From: Andrea Arcangeli <andrea@suse.de>
To: Mel Gorman <mel@csn.ul.ie>
Cc: Andrea Arcangeli <andrea@suse.de>,
Christoph Lameter <clameter@sgi.com>,
torvalds@linux-foundation.org, linux-fsdevel@vger.kernel.org,
linux-kernel@vger.kernel.org, Christoph Hellwig <hch@lst.de>,
Mel Gorman <mel@skynet.ie>,
William Lee Irwin III <wli@holomorphy.com>,
David Chinner <dgc@sgi.com>, Jens Axboe <jens.axboe@oracle.com>,
Badari Pulavarty <pbadari@gmail.com>,
Maxim Levitsky <maximlevitsky@gmail.com>,
Fengguang Wu <fengguang.wu@gmail.com>,
swin wang <wangswin@gmail.com>,
totty.lu@gmail.com, hugh@veritas.com, joern@lazybastard.org
Subject: Re: [00/41] Large Blocksize Support V7 (adds memmap support)

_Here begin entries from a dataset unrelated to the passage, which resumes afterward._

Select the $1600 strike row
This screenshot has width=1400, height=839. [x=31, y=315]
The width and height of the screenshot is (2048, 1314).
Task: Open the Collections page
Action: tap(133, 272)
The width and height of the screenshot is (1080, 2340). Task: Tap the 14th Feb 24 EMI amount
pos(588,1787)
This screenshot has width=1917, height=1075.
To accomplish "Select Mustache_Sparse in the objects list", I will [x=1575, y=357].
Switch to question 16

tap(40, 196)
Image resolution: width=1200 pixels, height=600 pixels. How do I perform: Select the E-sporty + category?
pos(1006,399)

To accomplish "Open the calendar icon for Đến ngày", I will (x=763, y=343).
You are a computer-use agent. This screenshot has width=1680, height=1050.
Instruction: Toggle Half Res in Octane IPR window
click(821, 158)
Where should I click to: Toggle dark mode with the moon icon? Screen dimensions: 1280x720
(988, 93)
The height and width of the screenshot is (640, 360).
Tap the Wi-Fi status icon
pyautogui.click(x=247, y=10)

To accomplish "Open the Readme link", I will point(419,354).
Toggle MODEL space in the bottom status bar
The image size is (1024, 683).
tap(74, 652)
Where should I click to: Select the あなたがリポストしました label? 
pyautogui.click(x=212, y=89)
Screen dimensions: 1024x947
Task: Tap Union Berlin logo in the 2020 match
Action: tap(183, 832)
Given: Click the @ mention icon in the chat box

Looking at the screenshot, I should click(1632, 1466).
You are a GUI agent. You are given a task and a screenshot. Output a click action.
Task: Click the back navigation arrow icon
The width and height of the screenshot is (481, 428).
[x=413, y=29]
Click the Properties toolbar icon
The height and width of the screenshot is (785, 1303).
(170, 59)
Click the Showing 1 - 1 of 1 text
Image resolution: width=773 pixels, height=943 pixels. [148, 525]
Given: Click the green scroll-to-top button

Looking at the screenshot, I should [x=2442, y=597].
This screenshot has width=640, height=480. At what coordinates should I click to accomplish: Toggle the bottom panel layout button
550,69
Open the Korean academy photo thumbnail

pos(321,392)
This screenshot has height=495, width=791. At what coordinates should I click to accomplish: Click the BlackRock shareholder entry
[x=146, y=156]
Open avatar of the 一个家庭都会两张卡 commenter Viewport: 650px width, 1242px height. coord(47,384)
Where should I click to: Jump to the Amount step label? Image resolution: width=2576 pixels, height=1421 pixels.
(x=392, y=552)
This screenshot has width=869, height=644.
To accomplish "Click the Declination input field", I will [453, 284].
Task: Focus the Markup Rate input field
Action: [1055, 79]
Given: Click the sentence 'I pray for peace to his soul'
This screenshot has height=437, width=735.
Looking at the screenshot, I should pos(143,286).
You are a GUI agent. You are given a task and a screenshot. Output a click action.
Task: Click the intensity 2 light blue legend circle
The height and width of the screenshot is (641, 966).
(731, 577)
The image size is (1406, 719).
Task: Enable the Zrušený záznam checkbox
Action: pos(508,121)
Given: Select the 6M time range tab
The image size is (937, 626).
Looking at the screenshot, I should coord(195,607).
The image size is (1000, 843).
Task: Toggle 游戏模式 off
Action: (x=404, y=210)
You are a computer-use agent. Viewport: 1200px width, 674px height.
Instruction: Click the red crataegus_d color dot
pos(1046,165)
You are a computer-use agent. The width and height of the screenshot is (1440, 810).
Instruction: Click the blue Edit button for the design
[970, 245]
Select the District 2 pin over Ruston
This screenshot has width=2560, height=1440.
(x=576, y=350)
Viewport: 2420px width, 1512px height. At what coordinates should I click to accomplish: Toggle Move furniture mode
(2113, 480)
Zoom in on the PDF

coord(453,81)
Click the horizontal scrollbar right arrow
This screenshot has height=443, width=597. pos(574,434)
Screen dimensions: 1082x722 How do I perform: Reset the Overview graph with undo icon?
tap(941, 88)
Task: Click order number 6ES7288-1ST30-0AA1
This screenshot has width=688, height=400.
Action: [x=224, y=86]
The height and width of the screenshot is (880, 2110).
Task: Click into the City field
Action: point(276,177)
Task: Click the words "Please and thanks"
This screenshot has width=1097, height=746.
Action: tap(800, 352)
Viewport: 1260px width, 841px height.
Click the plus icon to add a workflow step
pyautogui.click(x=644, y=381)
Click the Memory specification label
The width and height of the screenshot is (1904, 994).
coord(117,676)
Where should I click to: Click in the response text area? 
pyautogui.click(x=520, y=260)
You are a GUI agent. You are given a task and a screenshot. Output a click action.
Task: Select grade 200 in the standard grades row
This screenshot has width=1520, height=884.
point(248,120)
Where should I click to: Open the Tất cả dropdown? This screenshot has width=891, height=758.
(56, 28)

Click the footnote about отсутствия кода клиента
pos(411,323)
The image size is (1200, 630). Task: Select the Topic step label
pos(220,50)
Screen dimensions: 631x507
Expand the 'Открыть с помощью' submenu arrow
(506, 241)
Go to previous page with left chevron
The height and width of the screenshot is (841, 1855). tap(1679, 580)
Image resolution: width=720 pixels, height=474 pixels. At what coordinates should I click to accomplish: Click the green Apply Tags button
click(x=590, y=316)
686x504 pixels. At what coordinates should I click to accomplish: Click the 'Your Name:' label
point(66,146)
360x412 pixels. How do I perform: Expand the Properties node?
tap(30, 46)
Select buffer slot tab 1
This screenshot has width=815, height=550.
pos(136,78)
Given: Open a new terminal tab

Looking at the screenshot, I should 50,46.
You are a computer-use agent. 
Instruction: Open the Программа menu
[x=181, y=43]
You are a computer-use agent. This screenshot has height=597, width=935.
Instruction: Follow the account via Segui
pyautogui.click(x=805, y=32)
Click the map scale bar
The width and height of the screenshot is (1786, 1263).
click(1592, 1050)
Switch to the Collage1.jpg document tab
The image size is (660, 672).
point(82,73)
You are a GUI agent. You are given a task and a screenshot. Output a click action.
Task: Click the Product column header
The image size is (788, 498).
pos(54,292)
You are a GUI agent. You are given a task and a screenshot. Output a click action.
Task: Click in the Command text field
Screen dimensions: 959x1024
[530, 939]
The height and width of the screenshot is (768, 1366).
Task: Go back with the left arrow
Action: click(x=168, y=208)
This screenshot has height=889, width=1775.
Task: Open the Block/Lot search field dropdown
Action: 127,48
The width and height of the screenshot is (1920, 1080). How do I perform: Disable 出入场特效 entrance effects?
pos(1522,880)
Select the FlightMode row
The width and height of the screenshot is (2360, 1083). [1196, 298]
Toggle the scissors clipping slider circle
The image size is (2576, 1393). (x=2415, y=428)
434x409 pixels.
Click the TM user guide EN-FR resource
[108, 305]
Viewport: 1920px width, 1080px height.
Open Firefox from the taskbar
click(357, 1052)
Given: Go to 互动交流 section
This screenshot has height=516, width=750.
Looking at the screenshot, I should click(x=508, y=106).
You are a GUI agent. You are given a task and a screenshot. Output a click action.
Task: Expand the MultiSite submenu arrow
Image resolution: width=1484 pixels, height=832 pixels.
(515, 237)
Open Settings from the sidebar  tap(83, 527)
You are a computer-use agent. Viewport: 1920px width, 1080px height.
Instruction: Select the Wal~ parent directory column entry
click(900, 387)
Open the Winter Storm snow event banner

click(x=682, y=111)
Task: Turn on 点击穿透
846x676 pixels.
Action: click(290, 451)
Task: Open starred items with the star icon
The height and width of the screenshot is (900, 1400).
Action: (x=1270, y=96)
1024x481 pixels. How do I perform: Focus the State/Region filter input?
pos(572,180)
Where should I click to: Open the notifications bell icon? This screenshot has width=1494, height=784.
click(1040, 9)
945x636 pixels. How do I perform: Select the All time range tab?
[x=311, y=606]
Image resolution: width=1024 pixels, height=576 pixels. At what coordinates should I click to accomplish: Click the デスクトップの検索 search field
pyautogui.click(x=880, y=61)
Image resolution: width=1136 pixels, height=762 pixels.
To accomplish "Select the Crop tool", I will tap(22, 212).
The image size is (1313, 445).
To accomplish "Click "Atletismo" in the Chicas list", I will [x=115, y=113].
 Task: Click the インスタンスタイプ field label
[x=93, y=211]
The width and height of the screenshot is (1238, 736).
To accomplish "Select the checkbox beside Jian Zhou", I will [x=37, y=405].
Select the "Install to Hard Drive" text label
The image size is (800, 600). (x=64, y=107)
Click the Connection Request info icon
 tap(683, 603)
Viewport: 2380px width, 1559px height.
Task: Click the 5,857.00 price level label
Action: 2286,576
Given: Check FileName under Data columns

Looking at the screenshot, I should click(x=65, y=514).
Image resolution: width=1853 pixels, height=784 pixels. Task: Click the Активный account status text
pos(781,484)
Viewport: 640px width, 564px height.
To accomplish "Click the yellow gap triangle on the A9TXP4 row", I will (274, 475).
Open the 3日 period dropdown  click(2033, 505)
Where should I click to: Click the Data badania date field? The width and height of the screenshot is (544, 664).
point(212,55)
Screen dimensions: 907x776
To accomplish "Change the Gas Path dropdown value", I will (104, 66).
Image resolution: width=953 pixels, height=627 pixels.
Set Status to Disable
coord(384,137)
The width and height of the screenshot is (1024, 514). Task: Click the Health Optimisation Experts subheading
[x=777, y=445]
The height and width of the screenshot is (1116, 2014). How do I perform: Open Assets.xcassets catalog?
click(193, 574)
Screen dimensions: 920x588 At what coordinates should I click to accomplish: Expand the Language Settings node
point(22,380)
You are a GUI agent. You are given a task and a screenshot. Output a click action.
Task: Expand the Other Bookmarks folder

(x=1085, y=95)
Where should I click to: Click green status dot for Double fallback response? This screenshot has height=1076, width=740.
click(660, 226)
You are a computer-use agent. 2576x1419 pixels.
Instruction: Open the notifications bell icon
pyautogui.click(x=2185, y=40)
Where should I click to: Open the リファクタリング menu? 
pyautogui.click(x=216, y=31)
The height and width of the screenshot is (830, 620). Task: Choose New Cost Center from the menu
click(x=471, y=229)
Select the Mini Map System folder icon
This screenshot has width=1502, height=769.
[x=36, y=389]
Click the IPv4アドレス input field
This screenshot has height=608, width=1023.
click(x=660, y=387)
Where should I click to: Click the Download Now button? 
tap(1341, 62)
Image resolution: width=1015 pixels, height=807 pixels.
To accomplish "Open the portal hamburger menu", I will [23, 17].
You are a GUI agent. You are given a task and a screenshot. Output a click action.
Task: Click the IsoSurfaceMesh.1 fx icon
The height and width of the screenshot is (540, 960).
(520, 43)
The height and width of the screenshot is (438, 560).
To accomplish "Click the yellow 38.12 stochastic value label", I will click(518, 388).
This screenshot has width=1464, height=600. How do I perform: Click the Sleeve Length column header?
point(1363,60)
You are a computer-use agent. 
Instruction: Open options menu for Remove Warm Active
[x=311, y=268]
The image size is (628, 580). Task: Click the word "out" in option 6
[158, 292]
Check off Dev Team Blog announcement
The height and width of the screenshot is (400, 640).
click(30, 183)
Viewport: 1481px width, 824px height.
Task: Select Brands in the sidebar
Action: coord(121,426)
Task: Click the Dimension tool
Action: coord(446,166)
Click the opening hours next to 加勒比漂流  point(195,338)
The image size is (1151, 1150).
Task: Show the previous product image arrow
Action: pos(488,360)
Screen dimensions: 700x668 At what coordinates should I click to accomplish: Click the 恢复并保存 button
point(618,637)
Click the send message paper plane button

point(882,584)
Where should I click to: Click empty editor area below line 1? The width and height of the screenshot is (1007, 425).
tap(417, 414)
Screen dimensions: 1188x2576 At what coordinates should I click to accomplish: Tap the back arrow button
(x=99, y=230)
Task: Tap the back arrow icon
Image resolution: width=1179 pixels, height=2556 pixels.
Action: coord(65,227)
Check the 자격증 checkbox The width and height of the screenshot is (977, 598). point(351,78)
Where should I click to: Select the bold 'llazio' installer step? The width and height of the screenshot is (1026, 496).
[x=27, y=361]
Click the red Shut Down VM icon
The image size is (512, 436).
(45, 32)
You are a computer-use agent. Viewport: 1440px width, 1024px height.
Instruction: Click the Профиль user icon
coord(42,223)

Date: Tue, 11 Sep 2007 21:20:52 +0200 [thread overview]
Message-ID: <20070911192052.GA14675@v2.random> (raw)
In-Reply-To: <1189535461.32731.75.camel@localhost>
Hi,
On Tue, Sep 11, 2007 at 07:31:01PM +0100, Mel Gorman wrote:
> Now, the worst case scenario for your patch is that a hostile process
> allocates large amount of memory and mlocks() one 4K page per 64K chunk
> (this is unlikely in practice I know). The end result is you have many
> 64KB regions that are now unusable because 4K is pinned in each of them.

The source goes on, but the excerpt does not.